** START DATA RECORDS **

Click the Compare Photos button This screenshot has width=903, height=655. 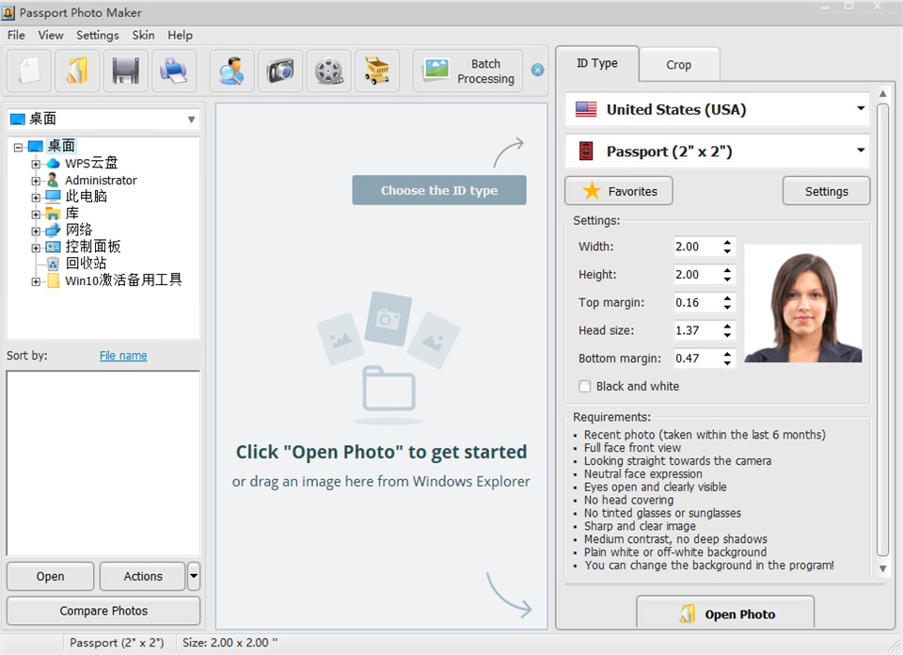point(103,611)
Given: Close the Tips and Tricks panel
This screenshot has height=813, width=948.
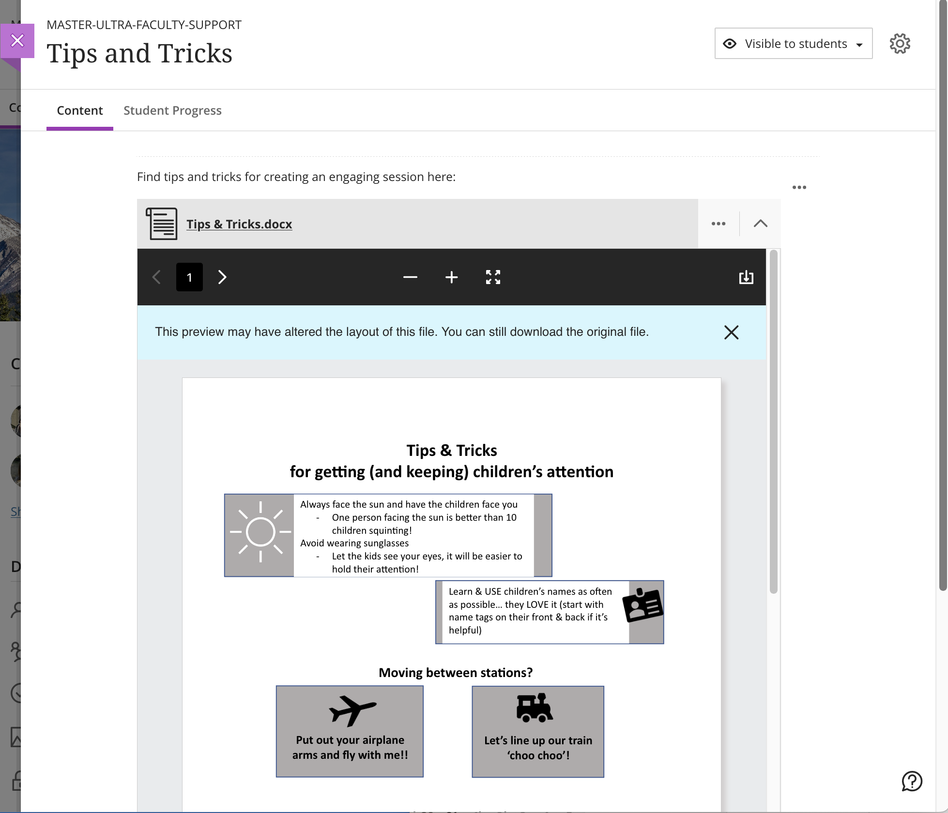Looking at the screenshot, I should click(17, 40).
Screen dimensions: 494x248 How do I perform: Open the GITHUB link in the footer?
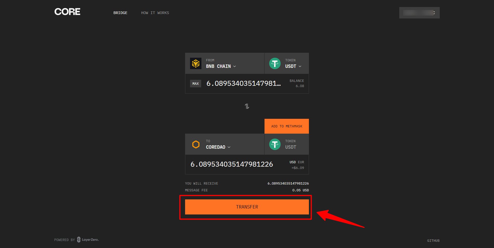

** END DATA RECORDS **

**WORK INSTRUCTIONS**
Put everything from the line containing "Given: Close the Tips and Tricks panel" down to the end of the lines into a JSON list of strings, one string per line, skipping blank lines and leaving out the pictures.

**TASK RESULT**
[
  "Given: Close the Tips and Tricks panel",
  "This screenshot has height=813, width=948.",
  "Looking at the screenshot, I should click(17, 40).",
  "Screen dimensions: 494x248 How do I perform: Open the GITHUB link in the footer?"
]